Tasks to complete:
• a. Answer these questions about the multi-core proving pull request description:
(i) Which proof is left out of the benchmark table, and for what reason?
(ii) What speedup does Saddleback_search show at 8×?
(iii) According to the plan, what default setting should be restored before merge?
• b. Write the next part of the multi-core proving pull request description, picking up after its final bullet.

Page:
Real-world proofs — automode (wall time).

Proof main
SimplifiedLinkedList.remove 29.8s 18.7s (1.59×) 10.1s (2.96×) 11.5s (2.60×)
gemplusDecimal/add 12.6s 7.8s (1.63×) 5.9s (2.14×) 6.5s (1.93×)
Saddleback_search 24.6s 18.5s (1.33×) 19.1s (1.29×) 35.4s (0.69×)
symmArray 22.1s 15.2s (1.46×) 11.9s (1.86×) 11.6s (1.90×)
coincidence/project 5.2s 3.6s (1.46×) 3.3s (1.55×) 4.6s (1.13×)
ArrayList.remove.1 3.6s 2.4s (1.51×) 2.3s (1.58×) 2.4s (1.49×)
ArrayList_concatenate 13.5s 6.9s (1.96×) 4.8s (2.82×) 5.4s (2.53×)
arith/median 5.0s 3.2s (1.57×) 2.3s (2.18×) 2.4s (2.12×)
ArrayList.remFirst 0.85s 0.74s (1.15×) 0.61s (1.39×) 0.64s (1.33×)

The 4× column is the sweet spot: wide, splitting proofs reach ~2–3×. Narrow
proofs gain little and can regress at 8× (see the shape table).
(quicksort/sort is omitted — it needs its proof script to close, so it is not a
pure-automode entry.)

Proof Shape Why this speedup
ArrayList_concatenate, SLL.remove wide / splitting many independent sibling goals → ~2.5–3× at 4 workers
symmArray, add, median moderately wide steady ~1.9–2.2× at 4 workers
Saddleback_search narrow (~3-goal frontier) limited parallel width; ~1.3× at 4×, regresses to 0.69× at 8× — extra workers do speculative work off the critical path with no width to amortise it
ArrayList.remFirst tiny (~2k nodes) too small to parallelise; ~1.1–1.4×

Diagrams. Rendered speedup bar charts are in the dev doc's Combined effect section.

Plan

  • Parallel engine, scheduler, isolation mechanisms
  • GUI / CLI integration, feature gating
  • Proof-macro support on the multi-core prover
  • Thread-safety audit of shared proving state
  • Equivalence gate + 8-worker stress tests (CI)
  • spotless / NULLNESS / unit tests green (symb_exec & proof_ref excluded, known-broken)
  • Fill in benchmark tables (diagrams generated, to attach)
  • Switch the default back to single-core before merge

Type of pull request

  • New feature (non-breaking change which adds functionality)
  • Bug fix (non-breaking change which fixes an issue) — see the latent-bug commits below
  • There are changes to the (Java) code
  • There are changes to the deployment/CI infrastructure (gradle, github, ...)

Ensuring quality

  • Introduced/changed code is documented (javadoc + inline comments).
  • End-user features are documented (key-docs: Multi-Core Proving).
  • Added equivalence, stress and unit tests for the new functionality.
  • Tested: the equivalence gate (single vs parallel outcome) and 8-worker stress
    tests pass; full key.core + touched-module unit tests pass.
  • Runtime performance: the single-core path is unchanged (the parallel prover is
    opt-in); see the benchmark section for multi-core speedups.

Separable, main-relevant fixes (kept as standalone commits for cherry-picking,
useful even single-core):

  • Compute NodeInfo's active statement lazily, off the proving path
  • Cache loop-invariant instantiation on the rule app, not a static field (latent
    cross-proof leak via a static field)

Supplied material:
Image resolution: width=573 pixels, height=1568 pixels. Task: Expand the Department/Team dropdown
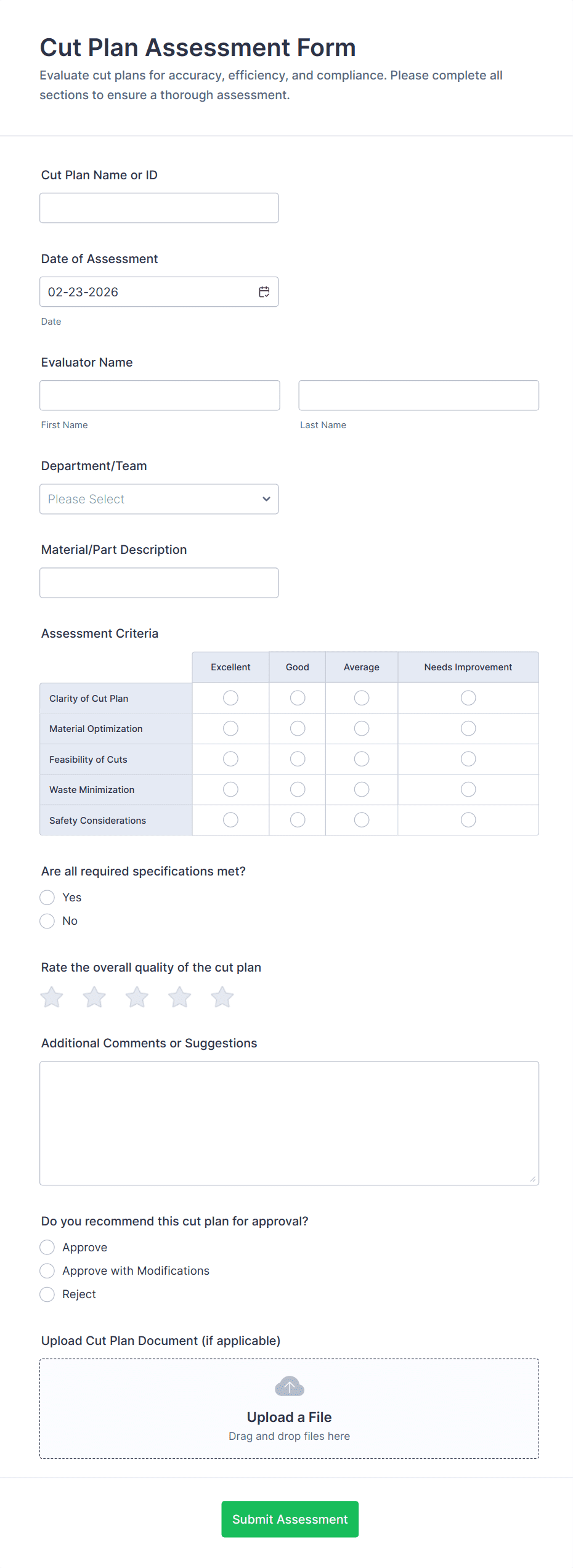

Results for the exercise:
• a.
(i) quicksort/sort is left out because it needs its proof script to close, so it is not a pure-automode entry.
(ii) 0.69×.
(iii) The default should be switched back to single-core.

• b.
  • Make per-call program transformers stateless (MethodCall, JmlAssert)
  • Robustly read numeric settings stored as Integer or Long — fixes a startup
    ClassCastException (present on main) that can prevent KeY from launching when
    loading certain settings files (Cherry-Picked on Fixes for minor regressions on main #3844)
  • Don't crash reloading a recent file with no stored profile — a recent-file
    entry without a profile serialized null as the string "null", so reloading (Cherry-Picked on Fixes for minor regressions on main #3844)
    it failed to resolve a profile and showed an error instead of opening the file
  • Show a proof macro's aggregate statistics in the status line — the status line
    kept a macro's last internal-pass count instead of its aggregate result (Cherry-Picked on Fixes for minor regressions on main #3844)

Additional information and contact(s)

This PR provides a clear opt-in benefit (parallel speedup on splitting proofs)
with a safe fallback to the unchanged single-core prover.

This PR has been done with AI tooling support.

The contributions within this pull request are licensed under GPLv2 (only) for inclusion in KeY.

unp1 added 6 commits June 18, 2026 15:13
The active statement (and its position) were eagerly computed when a node's
rule application was set, on the proving path. Compute them lazily on first
access instead; nodes whose active statement is never inspected do no work.
The loop-invariant rule cached the last instantiation in a static field shared
across proofs, which could leak an instantiation between unrelated proofs.
Store it on the rule application instead.
Give the MethodCall metaconstruct a fresh per-application copy instead of
mutating shared instance state, make the class final to lock in that argument,
and make JmlAssert's condition final.
A stored settings value may deserialize as Integer or Long depending on its
magnitude and the format, but the numeric property converters assumed a fixed
boxed type and threw a ClassCastException on the other -- which could crash KeY
on startup while loading the settings. Accept any Number instead.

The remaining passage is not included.